Desire…the hunger of the soul for life vibrant, eyes locked in understanding, skin touching skin in soothing comfort, feet dancing to the rhythms of life. 

Desire thwarted. Prayer unanswered.   Frantic I search for seeds of hope, watering, waiting, trying to keep hope alive.  But desire withers, brown thirsty, unquenched, it lies motionless, a shrunken seed under the scorching sun of disappointment. 

Desire lost.  Hope smothered until no breath is left, no energy to even try to kindle a spark or nurse a dying ember back to life. 

 How do I desire the one who has let hope die?  How do I long for the one who watched me plead and stood quiet?  Desire and hope have torn me to pieces.  Loss has swallowed me whole.

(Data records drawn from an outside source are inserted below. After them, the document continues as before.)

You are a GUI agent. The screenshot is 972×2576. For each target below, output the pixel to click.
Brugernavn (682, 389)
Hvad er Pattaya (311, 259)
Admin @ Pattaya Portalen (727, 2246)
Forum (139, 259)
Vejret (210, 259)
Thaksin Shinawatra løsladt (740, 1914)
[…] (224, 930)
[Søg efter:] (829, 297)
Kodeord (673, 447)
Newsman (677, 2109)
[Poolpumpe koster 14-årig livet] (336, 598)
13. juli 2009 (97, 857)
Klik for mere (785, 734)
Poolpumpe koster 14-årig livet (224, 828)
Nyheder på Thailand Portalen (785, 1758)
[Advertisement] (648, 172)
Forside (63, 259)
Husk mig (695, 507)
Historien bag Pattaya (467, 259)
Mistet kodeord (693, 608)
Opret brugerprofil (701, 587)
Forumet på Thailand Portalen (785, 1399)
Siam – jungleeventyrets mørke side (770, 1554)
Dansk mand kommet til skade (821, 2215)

 I go down into the belly of the whale, into the dark tomb where threads of trust hold me in the shrouded mystery of God.  I lay here quiet for a long time, shards of broken hope scattered around me.  

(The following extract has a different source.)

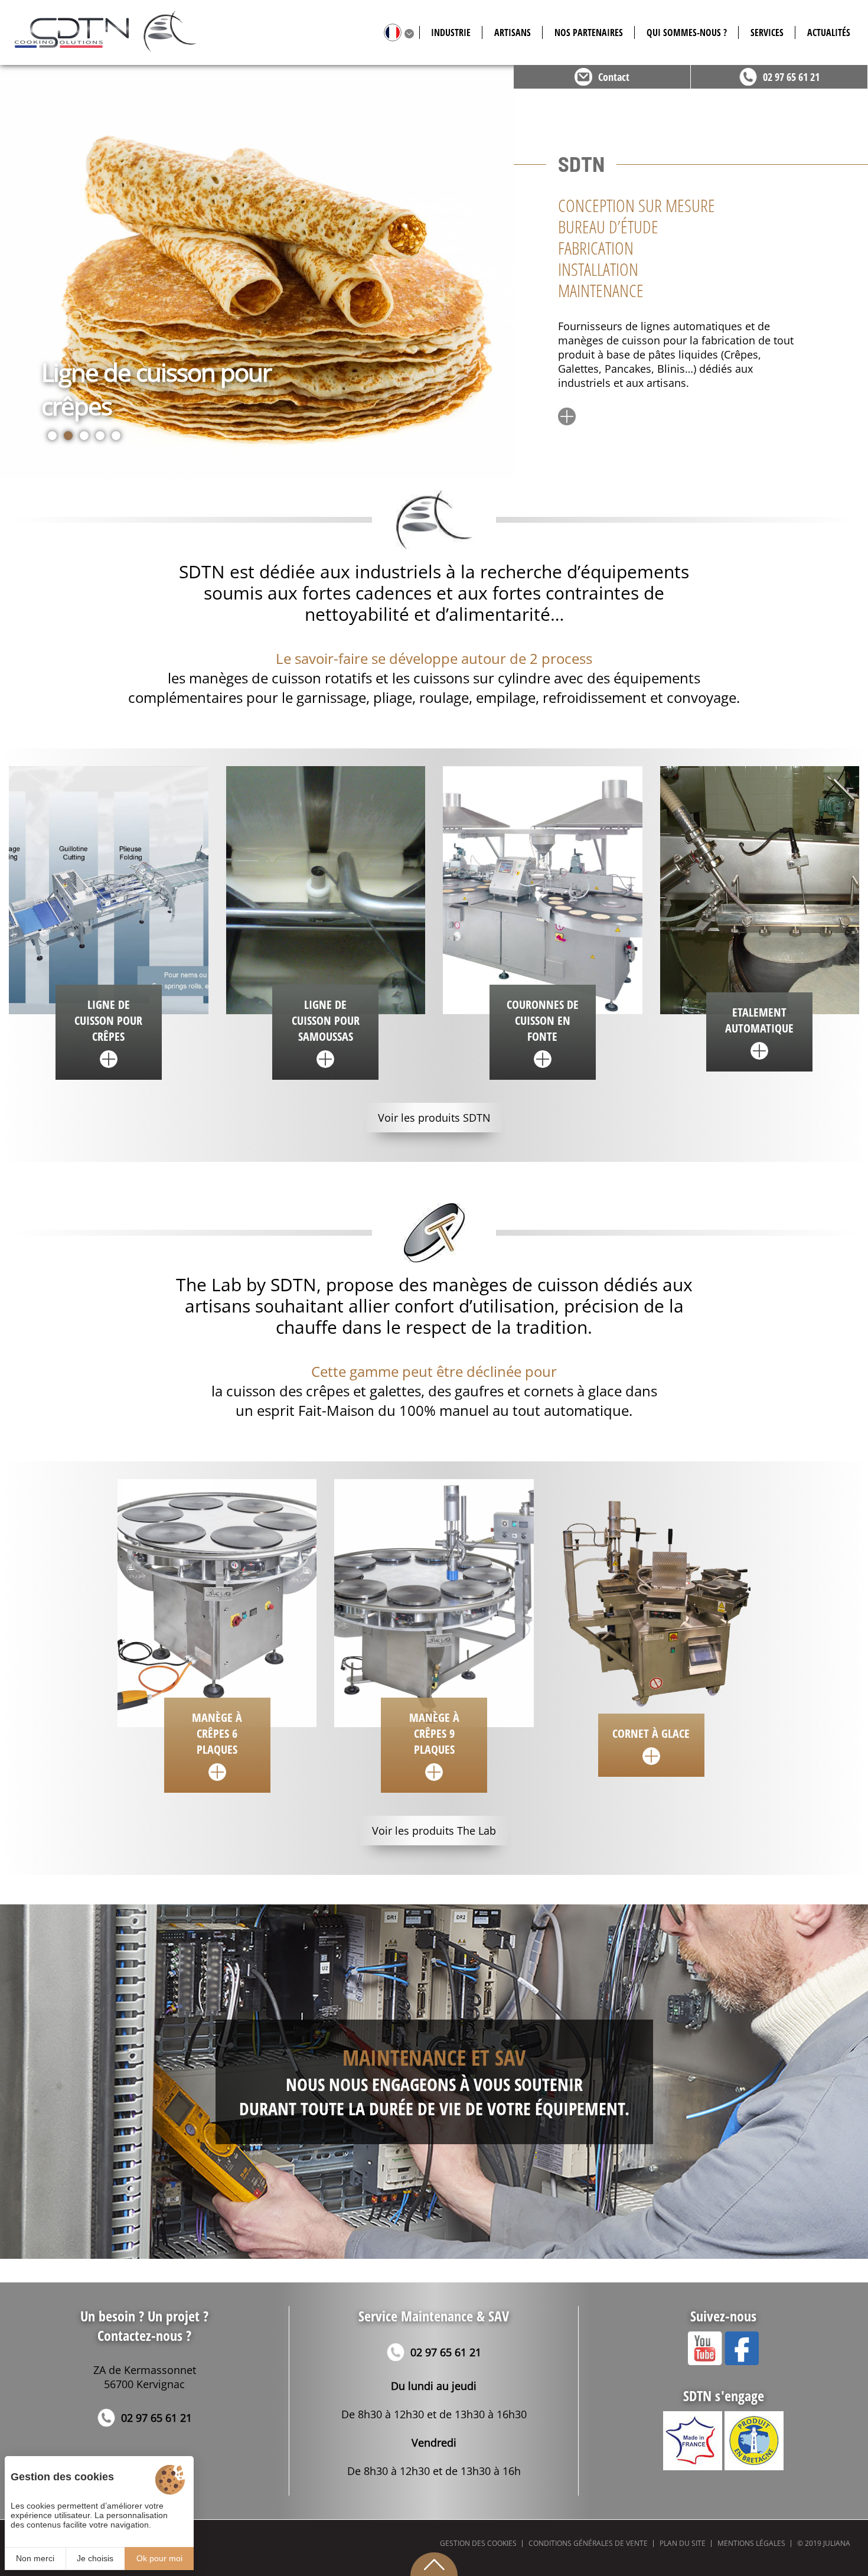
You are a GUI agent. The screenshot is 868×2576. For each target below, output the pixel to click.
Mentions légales (751, 2543)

 God rocks me quiet on those threads of trust giving me time, space.  I am learning to rest in the mystery of God, learning to let him have his way when it makes no sense.  Surrendering to a loving plan that is beyond my understanding. 

I wrote these words after experiencing some deep losses that broke my heart.

I believed I was trusting in the promises of God’s word and indeed I was.

God’s silence broke my heart too.

He was quiet, prayers went unanswered and tragedies ensued.

I try not to put God “in a box” but I do.

Sometimes I don’t know there is a box until the box blows apart.

Will I still trust my Lord?

Can I “not know why” yet believe He is good? Accepting that God’s ways are sometimes mysterious takes time.  It’s easy to trust when we have an inkling as to what God is doing.

When he leaves us confused and bewildered its strange vista.

Standing in a cold, dense fog I learn to stand still, not seeing not knowing when the fog will lift, unsure of the way out learning to let perfect love cast out fear.

Let God be a mystery for he is beyond our understanding and we cannot begin to conceive of his deep love or incomprehensible power over every aspect of our lives even when He is quiet.